Hanayashiki Park opened in 1853 as a flower park and in 1872, the first rides were installed. The oldest roller coaster in Japan can be found at Hanayashiki (seen below.) It was built in 1953 and was considered to be the most "modern" roller coaster at that time. What is the name of this historic attraction, did you ask? It's simply named, "Roller Coaster." I think I would have at least put an exclamation point after the name, but that's just me.
The oldest existing attraction in Hanayashiki is the "Surprising House," which was built in 1949. It was the Three Little Pigs themed structure seen in that April 1st post. The guide describes this attraction as "A mysterious house that spins around." I did not go inside at the time that photo was taken, but on a recent trip back to Tokyo and Hanayashiki Park, I did venture inside. Basically, you sit on a long suspended bench seat, which then begins to rock forward and back while the room you are sitting in does 360 degree flip flops around you. The room is "finished" with painted windows, hanging pictures, light fixtures and the real door that you entered through, so it really does a number on your head. It made me think of the 1951 Fred Astaire movie, "Royal Wedding," where he dances up the wall and onto the ceiling. (As a side note, that movie set was supposedly a real room that rotated along with the camera, as Mr. Astaire literally danced "around" the room.) This attraction was definitely not for people prone to motion sickness. I think it's kind of neat that the attraction still exists and continues to entertain people 60 years after it's debut at the park.

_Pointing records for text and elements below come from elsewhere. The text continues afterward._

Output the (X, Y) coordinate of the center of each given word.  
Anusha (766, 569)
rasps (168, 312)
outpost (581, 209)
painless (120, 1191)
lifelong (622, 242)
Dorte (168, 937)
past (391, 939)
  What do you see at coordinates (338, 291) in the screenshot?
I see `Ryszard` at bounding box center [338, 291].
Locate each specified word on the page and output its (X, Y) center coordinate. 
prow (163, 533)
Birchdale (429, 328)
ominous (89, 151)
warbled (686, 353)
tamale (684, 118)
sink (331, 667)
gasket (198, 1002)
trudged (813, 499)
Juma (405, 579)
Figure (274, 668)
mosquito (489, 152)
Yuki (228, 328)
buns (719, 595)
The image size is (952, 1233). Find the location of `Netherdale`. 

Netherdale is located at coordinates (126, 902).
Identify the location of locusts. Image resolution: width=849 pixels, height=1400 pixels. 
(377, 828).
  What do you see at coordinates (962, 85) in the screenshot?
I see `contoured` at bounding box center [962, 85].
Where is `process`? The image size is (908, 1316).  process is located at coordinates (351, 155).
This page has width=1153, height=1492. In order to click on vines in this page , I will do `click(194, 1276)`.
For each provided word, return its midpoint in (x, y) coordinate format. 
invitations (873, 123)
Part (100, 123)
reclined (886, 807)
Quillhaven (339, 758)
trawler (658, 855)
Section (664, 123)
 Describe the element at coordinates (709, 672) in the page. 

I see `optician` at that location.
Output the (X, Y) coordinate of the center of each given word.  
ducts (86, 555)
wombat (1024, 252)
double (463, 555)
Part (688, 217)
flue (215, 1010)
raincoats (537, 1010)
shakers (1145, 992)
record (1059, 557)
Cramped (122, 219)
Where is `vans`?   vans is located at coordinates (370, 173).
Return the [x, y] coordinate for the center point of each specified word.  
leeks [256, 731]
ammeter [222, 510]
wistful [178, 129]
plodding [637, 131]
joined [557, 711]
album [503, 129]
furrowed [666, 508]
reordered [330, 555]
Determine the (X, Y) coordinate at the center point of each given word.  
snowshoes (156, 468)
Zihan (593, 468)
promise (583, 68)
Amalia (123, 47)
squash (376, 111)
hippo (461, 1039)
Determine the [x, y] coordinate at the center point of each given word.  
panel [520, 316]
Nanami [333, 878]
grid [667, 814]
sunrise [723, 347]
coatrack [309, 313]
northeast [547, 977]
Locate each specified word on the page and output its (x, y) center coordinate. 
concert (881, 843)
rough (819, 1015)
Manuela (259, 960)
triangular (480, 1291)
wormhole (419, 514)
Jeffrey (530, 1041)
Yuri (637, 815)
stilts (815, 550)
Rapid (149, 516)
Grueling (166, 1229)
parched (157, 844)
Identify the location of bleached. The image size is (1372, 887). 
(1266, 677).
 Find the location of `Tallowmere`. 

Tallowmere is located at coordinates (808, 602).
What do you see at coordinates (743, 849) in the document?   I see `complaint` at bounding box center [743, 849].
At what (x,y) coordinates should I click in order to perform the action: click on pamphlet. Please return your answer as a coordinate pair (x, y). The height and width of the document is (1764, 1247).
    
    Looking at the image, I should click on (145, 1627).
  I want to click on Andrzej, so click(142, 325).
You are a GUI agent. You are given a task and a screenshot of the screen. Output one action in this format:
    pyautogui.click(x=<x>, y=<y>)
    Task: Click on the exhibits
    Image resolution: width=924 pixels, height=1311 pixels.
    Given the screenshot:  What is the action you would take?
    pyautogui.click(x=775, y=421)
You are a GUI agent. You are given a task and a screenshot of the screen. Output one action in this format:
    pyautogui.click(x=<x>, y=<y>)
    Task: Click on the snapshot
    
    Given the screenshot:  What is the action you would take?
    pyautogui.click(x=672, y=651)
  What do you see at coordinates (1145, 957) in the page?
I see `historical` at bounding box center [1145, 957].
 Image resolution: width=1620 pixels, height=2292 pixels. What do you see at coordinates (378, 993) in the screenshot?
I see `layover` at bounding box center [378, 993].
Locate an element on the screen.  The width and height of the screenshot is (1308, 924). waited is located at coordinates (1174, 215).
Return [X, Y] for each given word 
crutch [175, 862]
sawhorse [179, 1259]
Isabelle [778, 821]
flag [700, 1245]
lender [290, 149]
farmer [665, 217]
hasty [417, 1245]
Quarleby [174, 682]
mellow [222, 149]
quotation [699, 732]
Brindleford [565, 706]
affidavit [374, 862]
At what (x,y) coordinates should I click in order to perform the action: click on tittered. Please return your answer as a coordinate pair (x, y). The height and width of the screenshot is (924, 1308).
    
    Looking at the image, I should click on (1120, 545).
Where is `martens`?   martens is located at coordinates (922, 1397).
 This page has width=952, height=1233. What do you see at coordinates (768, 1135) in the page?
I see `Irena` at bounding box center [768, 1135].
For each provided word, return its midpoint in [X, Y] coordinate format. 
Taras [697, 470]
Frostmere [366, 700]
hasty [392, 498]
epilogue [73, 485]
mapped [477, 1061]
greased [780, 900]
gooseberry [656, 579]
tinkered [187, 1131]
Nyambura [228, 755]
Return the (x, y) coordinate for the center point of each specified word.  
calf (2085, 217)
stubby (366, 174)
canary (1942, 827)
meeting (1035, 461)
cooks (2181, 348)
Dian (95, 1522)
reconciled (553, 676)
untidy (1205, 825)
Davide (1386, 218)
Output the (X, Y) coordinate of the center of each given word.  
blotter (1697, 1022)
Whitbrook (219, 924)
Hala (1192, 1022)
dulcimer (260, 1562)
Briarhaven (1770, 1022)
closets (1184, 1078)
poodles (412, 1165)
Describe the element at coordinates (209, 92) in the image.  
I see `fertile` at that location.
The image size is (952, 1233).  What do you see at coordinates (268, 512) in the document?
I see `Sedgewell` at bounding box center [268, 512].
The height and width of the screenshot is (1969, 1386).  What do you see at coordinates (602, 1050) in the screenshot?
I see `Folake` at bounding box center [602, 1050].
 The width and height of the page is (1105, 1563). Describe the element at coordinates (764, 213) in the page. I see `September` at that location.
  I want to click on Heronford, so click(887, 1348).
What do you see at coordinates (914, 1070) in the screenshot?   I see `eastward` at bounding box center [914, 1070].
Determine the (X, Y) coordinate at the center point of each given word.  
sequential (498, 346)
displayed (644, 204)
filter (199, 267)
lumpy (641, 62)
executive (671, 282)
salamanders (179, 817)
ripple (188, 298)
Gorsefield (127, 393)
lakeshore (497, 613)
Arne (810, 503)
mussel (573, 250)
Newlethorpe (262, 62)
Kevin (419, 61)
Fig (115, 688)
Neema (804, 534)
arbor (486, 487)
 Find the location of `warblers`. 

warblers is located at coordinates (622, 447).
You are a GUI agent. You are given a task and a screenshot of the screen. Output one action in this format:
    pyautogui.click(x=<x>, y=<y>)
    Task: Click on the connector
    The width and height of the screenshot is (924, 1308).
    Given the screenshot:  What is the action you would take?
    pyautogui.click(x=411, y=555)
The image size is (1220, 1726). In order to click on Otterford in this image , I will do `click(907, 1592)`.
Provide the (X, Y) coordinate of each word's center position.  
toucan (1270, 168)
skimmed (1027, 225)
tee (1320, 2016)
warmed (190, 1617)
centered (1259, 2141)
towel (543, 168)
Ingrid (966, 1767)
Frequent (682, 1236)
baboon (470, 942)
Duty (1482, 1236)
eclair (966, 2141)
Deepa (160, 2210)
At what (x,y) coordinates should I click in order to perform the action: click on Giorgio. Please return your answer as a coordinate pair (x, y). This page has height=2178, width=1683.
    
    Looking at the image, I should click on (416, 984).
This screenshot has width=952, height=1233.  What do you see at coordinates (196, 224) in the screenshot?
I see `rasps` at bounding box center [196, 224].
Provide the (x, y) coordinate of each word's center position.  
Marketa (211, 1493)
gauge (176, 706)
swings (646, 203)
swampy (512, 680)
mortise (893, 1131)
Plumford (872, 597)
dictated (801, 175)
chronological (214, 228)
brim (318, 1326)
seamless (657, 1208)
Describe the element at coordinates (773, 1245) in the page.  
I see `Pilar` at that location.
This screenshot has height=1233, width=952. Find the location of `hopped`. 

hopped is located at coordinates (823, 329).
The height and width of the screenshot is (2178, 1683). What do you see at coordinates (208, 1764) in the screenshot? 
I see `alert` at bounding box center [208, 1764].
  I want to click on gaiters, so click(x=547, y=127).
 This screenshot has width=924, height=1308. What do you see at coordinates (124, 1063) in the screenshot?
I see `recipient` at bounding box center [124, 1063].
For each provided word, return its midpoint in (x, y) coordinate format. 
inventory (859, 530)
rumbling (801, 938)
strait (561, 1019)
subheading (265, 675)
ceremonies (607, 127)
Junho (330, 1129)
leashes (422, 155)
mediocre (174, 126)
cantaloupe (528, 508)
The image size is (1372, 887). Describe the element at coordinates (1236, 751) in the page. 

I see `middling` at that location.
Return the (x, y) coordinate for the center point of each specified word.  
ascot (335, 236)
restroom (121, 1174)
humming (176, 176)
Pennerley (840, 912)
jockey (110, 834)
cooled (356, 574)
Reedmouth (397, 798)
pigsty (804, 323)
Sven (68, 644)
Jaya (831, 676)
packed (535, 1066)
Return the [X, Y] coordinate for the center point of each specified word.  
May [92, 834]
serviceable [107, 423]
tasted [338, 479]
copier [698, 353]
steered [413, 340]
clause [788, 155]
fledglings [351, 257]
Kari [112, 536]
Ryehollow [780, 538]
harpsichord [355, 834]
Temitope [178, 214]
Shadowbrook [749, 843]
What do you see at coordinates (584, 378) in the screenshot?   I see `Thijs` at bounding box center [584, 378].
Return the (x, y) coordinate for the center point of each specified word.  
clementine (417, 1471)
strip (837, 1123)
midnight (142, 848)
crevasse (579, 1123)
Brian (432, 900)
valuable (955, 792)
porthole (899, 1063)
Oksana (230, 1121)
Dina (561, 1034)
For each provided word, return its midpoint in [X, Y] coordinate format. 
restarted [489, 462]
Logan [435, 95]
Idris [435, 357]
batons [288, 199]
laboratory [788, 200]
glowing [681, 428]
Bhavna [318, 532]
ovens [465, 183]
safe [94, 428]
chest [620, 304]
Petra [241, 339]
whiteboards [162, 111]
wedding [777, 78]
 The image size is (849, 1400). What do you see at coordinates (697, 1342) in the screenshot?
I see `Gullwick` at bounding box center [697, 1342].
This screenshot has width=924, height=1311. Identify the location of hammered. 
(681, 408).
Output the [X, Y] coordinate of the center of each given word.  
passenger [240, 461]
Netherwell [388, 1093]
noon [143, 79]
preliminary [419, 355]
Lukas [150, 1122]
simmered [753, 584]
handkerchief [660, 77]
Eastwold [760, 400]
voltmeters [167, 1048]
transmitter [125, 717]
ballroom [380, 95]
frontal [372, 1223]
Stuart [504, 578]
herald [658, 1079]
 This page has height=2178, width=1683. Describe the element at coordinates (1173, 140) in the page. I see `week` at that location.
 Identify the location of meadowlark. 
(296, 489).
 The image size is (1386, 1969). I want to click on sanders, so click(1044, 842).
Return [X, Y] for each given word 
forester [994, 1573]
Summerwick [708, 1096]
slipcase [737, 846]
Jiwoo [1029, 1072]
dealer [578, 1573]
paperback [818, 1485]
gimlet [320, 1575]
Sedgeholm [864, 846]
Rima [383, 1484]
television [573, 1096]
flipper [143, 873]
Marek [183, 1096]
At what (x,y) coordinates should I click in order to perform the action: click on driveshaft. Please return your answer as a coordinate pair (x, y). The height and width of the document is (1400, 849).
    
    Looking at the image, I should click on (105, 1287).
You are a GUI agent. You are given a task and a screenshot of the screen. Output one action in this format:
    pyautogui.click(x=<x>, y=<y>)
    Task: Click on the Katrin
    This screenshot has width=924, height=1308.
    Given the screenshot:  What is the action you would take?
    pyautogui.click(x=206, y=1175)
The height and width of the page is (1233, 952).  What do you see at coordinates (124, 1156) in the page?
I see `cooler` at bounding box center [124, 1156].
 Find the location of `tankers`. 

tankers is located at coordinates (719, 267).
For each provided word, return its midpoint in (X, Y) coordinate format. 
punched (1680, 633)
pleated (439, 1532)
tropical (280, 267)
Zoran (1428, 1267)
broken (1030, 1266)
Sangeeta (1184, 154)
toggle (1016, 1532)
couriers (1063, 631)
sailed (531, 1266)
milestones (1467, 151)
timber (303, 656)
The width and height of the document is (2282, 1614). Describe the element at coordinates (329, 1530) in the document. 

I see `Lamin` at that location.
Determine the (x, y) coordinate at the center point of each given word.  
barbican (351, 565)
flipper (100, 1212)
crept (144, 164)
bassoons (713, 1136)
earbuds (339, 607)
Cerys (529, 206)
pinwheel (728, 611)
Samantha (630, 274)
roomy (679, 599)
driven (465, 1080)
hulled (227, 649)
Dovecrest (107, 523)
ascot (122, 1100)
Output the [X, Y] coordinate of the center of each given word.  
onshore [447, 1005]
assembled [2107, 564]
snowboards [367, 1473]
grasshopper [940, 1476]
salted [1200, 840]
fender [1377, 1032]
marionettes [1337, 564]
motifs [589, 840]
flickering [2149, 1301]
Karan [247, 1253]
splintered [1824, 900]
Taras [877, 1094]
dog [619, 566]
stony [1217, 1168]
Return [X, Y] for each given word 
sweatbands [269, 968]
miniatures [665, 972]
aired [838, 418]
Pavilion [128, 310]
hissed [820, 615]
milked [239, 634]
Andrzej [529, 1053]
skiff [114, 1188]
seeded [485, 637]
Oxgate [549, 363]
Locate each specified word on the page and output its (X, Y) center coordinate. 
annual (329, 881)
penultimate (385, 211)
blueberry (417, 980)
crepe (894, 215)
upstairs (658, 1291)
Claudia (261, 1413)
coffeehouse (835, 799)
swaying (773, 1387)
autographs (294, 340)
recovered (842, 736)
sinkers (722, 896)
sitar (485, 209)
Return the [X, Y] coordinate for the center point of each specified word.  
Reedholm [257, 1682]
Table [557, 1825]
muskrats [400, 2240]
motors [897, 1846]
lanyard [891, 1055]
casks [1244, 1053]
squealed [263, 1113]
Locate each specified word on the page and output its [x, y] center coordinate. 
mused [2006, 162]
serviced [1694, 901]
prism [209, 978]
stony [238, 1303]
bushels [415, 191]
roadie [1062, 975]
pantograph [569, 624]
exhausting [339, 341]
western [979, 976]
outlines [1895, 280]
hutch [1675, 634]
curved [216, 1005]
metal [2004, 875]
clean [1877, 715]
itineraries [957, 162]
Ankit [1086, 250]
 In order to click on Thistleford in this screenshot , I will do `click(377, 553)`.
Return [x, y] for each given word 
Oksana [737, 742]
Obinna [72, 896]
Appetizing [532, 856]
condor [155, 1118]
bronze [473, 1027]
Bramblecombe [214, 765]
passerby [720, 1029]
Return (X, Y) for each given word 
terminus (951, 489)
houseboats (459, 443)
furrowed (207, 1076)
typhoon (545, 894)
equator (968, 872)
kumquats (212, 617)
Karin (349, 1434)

Below, is a view of the Sky Ships attraction boarding area. Gee, I wonder where they got the idea for flying pirate ships? If you look off in the distance and to the right, you will see a hellicopter on a track below the blue Sky Ships rail. That attraction follows the same route as the Sky Ships, but the helicopter vehicles ride on top of their track. The attraction is similar to the Sky Trip ride at Tokyo Dome City, but you don't have to pedal these vehicles yourself!
I may do one more non-Disney park post just to finish out the month (perhaps another Knott's post) and then we will get back to Disney stuff. I did visit Tokyo Disneyland and Tokyo DisneySea during my recent Tokyo trip, so I will definitely be posting some current photos and items from those two parks!